WHAT THIS TASK INVOLVES
Look below for the line that has "Task: Open the Manufacturing tab". Set down the lines from there through the line that has "Task: Seek on the cat and dog progress bar", exactly as written.

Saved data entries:

-*-

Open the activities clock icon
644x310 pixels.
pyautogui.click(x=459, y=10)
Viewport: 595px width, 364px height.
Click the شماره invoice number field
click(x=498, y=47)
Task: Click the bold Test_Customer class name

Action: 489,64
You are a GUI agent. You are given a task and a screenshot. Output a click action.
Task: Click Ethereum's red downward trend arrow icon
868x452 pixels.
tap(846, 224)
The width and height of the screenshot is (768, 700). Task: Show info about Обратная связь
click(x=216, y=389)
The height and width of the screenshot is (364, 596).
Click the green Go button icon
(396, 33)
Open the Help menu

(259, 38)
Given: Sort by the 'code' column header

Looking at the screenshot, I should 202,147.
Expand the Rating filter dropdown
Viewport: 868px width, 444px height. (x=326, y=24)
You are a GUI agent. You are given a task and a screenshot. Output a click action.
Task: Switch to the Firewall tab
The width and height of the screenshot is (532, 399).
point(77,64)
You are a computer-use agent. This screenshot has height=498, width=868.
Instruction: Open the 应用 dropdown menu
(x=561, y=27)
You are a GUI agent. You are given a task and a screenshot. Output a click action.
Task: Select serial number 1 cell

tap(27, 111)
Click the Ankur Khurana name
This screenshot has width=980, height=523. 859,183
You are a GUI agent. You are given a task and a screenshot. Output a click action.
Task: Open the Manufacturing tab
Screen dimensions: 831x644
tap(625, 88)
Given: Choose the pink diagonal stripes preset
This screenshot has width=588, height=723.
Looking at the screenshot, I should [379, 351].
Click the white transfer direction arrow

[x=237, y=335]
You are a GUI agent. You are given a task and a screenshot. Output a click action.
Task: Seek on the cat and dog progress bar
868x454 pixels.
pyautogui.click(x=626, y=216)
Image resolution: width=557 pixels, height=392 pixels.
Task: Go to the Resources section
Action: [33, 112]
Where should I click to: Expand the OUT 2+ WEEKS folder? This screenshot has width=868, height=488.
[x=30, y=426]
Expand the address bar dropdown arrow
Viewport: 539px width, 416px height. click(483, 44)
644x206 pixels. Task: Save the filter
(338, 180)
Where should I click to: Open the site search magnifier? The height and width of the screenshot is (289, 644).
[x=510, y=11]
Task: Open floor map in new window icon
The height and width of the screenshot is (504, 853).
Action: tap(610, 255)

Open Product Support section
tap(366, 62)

-*-

RESULT
Task: Open the Manufacturing tab
Screen dimensions: 831x644
tap(625, 88)
Given: Choose the pink diagonal stripes preset
This screenshot has width=588, height=723.
Looking at the screenshot, I should [379, 351].
Click the white transfer direction arrow

[x=237, y=335]
You are a GUI agent. You are given a task and a screenshot. Output a click action.
Task: Seek on the cat and dog progress bar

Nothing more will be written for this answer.